» Task to complete: Of all the entries below, retype only the lines from the one with "Droits et libertés (43, 2237)" through the one with "Art et musique (39, 1975)", exactly as they appear.

» Collected data:
--
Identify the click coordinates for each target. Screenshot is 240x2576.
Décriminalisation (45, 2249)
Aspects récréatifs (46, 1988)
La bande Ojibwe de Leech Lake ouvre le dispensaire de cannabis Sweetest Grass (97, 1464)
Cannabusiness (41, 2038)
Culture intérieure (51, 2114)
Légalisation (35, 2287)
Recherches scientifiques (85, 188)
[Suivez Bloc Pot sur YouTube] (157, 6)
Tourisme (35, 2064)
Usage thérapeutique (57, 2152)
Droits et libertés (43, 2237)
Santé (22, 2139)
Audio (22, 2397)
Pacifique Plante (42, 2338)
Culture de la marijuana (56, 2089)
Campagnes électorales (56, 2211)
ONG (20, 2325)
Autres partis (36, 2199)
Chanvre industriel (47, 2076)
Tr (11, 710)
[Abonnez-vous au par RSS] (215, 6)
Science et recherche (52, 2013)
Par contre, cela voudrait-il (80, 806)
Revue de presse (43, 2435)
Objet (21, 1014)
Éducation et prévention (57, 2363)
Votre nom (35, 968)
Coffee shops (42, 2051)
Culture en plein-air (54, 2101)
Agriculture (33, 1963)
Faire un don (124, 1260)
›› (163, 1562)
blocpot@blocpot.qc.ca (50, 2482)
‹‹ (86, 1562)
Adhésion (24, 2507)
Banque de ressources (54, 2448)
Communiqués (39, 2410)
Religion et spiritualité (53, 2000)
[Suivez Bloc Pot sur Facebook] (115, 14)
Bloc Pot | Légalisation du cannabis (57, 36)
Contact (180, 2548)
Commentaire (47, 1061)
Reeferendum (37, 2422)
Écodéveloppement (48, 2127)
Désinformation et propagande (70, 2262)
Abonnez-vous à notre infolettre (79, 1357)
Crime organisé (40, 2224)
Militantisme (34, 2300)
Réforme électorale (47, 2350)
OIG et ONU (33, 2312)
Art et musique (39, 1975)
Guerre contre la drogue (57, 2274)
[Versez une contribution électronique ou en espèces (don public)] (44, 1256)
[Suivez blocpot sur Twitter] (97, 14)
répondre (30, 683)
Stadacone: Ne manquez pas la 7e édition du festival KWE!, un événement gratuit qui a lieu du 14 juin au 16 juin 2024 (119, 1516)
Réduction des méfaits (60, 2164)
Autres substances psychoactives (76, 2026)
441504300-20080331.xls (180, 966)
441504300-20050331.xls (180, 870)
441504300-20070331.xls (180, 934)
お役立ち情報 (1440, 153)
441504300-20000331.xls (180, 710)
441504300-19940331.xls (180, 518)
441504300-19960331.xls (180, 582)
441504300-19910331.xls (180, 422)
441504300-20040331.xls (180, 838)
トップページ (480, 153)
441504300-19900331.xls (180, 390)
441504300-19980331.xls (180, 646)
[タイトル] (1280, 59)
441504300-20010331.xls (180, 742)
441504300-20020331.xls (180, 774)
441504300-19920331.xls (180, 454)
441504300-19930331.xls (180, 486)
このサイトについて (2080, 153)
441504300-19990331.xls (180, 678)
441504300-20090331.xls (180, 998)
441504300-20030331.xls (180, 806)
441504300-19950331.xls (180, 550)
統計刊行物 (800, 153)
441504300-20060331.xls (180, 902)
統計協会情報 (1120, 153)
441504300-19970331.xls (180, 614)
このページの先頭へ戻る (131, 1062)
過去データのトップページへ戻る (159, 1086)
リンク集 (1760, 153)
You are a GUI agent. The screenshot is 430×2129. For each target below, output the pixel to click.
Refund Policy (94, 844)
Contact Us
--
» Response to the task:
Droits et libertés (43, 2237)
Santé (22, 2139)
Audio (22, 2397)
Pacifique Plante (42, 2338)
Culture de la marijuana (56, 2089)
Campagnes électorales (56, 2211)
ONG (20, 2325)
Autres partis (36, 2199)
Chanvre industriel (47, 2076)
Tr (11, 710)
[Abonnez-vous au par RSS] (215, 6)
Science et recherche (52, 2013)
Par contre, cela voudrait-il (80, 806)
Revue de presse (43, 2435)
Objet (21, 1014)
Éducation et prévention (57, 2363)
Votre nom (35, 968)
Coffee shops (42, 2051)
Culture en plein-air (54, 2101)
Agriculture (33, 1963)
Faire un don (124, 1260)
›› (163, 1562)
blocpot@blocpot.qc.ca (50, 2482)
‹‹ (86, 1562)
Adhésion (24, 2507)
Banque de ressources (54, 2448)
Communiqués (39, 2410)
Religion et spiritualité (53, 2000)
[Suivez Bloc Pot sur Facebook] (115, 14)
Bloc Pot | Légalisation du cannabis (57, 36)
Contact (180, 2548)
Commentaire (47, 1061)
Reeferendum (37, 2422)
Écodéveloppement (48, 2127)
Désinformation et propagande (70, 2262)
Abonnez-vous à notre infolettre (79, 1357)
Crime organisé (40, 2224)
Militantisme (34, 2300)
Réforme électorale (47, 2350)
OIG et ONU (33, 2312)
Art et musique (39, 1975)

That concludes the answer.